I am dealing with a table that already has a column with natural type names. E.g. there already exists a column called 'provider' that has values of either 'foo' or 'bar'. I want to use STI on this table using the existing type names, as it seems silly to have to add an additional column called 'type' for Active Record to use. Problem is, these type names don't match up exactly the the ruby classes. I was hoping to be able to set up a custom mapping, e.g. Class1 => foo, Class2 => bar.
I tried the following:
# In the base class
set_inheritance_column :provider
# In Class1
def self.sti_name
'foo'
end
# In Class2
def self.sti_name
'bar'
end
But this doesn't seem to cut it, I get:
The single-table inheritance mechanism failed to locate the subclass: 'foo'
...
activerecord (3.0.8) lib/active_record/base.rb:923:in `find_sti_class'
It looks like ActiveRecord is only equipped to handle full class names and demodularized class names. I am not sure what the purpose of having a protected sti_name method is at all.

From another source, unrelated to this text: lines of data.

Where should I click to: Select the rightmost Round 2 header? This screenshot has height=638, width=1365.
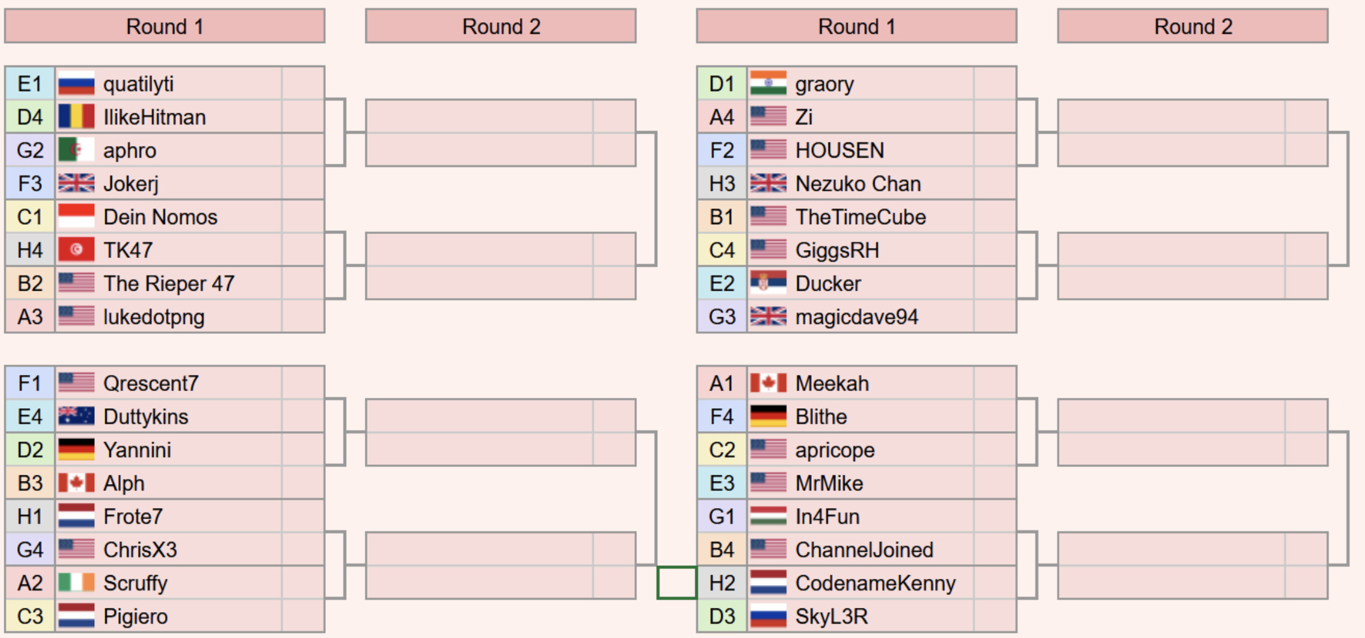(x=1193, y=26)
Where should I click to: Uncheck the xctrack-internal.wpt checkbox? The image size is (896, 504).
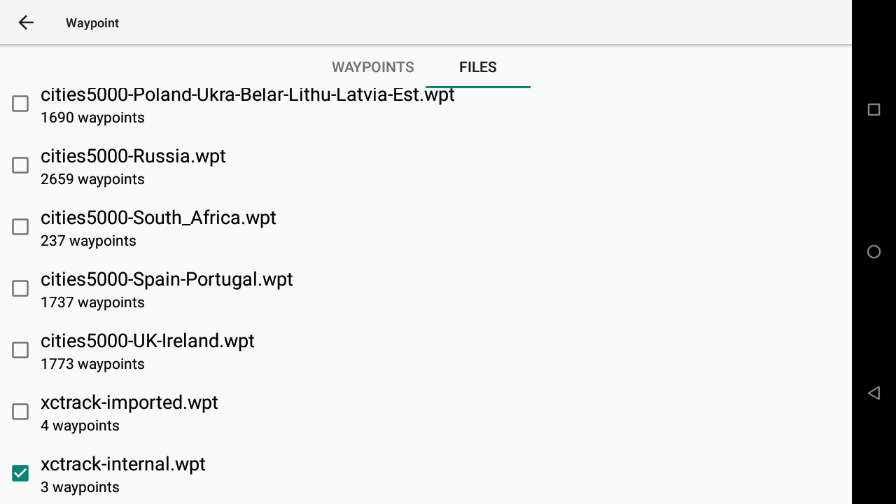tap(20, 473)
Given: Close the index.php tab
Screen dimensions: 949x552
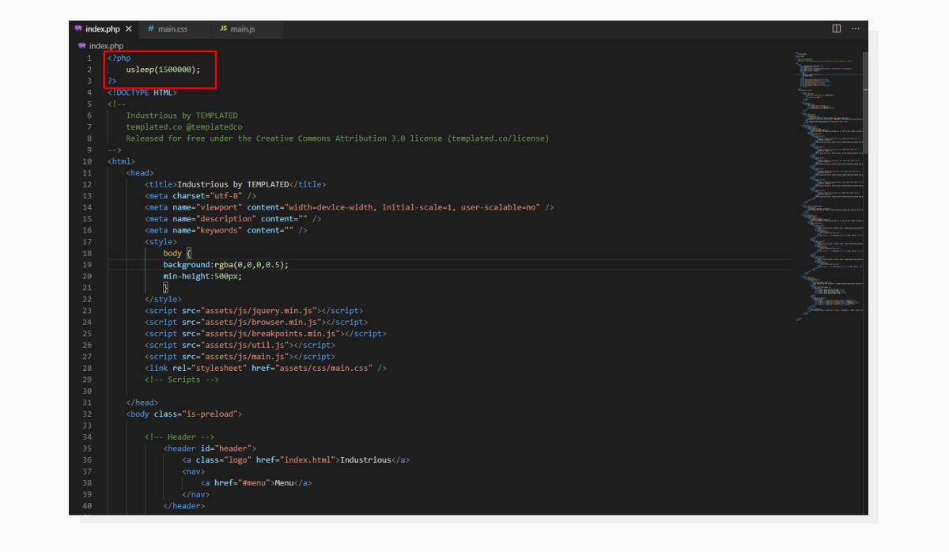Looking at the screenshot, I should (129, 28).
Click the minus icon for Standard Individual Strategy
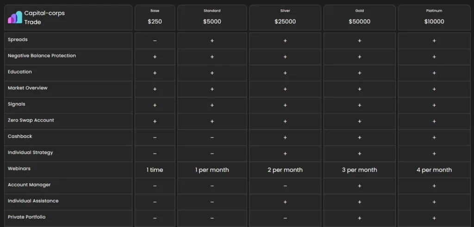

I am about to dig deeper into the framework and override ActiveRecord::Base.compute_type. Before I do that, has anyone done this before? Is this a wild goose chase?
Can rails handle custom type names or am I stuck with having the Ruby class names?
Update
I got this to work with:
# In the base class
def self.find_sti_class(type_name)
# Do mapping from foo/bar to Class1/Class2
...
end
I am still wary of hitting some more issues down the road. Is this the right way to do this?